Taking a page from Pavlov, Raman and his team hit locusts with a puff of a smell, then reward them with a grass pellet.
Within five or six trials, a locust learns to associate that specific smell with food.
Second is creating a way for that information to go from a flying locust to its human counterpart.
That's where Shantanu Chakrabartty, professor of computer science and engineering, comes in.
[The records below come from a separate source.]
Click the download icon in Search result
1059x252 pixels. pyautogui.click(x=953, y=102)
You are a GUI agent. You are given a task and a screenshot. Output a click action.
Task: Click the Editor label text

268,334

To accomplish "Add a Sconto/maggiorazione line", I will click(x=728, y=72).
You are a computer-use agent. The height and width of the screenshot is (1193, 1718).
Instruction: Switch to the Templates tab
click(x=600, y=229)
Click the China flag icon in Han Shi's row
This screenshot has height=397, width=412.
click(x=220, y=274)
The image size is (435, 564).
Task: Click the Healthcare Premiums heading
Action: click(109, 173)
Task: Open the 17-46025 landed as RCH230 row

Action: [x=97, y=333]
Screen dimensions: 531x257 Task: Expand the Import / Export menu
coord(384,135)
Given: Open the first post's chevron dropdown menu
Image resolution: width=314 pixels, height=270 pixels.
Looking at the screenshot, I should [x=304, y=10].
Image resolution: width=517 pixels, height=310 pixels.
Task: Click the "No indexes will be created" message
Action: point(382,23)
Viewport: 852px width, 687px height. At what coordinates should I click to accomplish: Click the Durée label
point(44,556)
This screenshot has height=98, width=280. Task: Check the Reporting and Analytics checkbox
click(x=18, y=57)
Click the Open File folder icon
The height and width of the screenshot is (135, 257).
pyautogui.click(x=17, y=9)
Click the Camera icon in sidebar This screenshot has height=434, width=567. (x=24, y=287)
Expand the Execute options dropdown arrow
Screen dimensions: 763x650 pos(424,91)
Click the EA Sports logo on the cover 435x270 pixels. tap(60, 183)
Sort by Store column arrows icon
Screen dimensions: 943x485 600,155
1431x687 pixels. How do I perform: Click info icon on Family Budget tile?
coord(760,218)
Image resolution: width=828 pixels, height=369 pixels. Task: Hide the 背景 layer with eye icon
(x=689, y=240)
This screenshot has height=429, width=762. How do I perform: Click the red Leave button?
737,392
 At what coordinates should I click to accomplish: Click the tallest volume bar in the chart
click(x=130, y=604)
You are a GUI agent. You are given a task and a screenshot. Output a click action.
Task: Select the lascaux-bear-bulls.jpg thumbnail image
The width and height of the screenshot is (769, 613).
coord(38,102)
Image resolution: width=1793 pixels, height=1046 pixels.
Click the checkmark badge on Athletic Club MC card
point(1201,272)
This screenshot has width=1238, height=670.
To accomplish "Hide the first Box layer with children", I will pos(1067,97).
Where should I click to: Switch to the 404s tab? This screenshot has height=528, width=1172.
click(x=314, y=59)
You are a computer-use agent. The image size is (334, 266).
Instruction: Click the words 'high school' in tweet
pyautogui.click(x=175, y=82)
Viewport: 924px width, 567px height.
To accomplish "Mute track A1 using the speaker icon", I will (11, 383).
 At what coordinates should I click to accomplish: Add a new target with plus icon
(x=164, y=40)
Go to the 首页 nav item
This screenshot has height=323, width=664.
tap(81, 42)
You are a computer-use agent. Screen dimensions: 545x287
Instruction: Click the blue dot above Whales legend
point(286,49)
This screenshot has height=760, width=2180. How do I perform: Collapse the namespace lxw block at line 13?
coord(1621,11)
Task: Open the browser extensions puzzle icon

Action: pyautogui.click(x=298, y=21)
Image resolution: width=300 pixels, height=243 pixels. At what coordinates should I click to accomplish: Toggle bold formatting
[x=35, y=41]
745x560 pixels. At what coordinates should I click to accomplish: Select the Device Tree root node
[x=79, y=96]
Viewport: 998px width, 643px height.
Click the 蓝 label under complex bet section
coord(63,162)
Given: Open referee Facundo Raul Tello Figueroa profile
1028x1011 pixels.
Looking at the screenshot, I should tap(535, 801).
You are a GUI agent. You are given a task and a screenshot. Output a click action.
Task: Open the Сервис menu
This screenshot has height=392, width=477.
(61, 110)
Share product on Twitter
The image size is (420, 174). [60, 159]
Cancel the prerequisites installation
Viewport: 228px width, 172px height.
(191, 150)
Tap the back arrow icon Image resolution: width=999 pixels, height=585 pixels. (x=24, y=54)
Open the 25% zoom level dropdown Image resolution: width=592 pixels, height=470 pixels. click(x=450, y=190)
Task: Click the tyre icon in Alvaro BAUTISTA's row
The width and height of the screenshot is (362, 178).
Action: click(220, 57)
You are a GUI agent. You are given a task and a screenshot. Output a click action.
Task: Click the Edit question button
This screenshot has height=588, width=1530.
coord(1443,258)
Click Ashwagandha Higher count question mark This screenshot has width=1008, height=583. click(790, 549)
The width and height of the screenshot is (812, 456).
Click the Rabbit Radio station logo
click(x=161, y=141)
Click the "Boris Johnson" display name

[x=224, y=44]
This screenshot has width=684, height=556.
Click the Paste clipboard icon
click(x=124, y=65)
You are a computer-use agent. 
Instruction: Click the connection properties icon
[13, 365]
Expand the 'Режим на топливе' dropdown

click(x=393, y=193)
He is creating a tiny "backpack" for the locust to wear that would transmit the bug's brain activity back to researchers.
But it can't be too heavy.
Sturdy as they are, locusts can't handle the weight of a battery.
So, Chakrabartty plans to use the energy of the locusts' own movement to power the backpacks.
The backpack is in the prototype stage.
Last comes being able to steer the locusts.
To do this, Srikanth Singamaneni, associate professor of materials science, tattoos the locusts' wings with a biocompatible silk that conducts heat.
Apply heat to the right, and a locust veers left.
Apply heat to the left, and the locust veers right.
Steering the locusts has been tested successfully, Raman said.
Researchers have yet to figure out whether it would be more effective to steer the locusts toward a potential threat or let them sniff it out themselves, Singamaneni said.
For now, the focus is on the technology.
Logistics will come with testing.
The silk tattoo also can absorb chemicals in the air, allowing scientists to verify what the locusts smell.
The three aspects of the project all have been demonstrated individually. Now, it's just a matter of combining them all.
Raman hopes to be running complete lab tests within a year.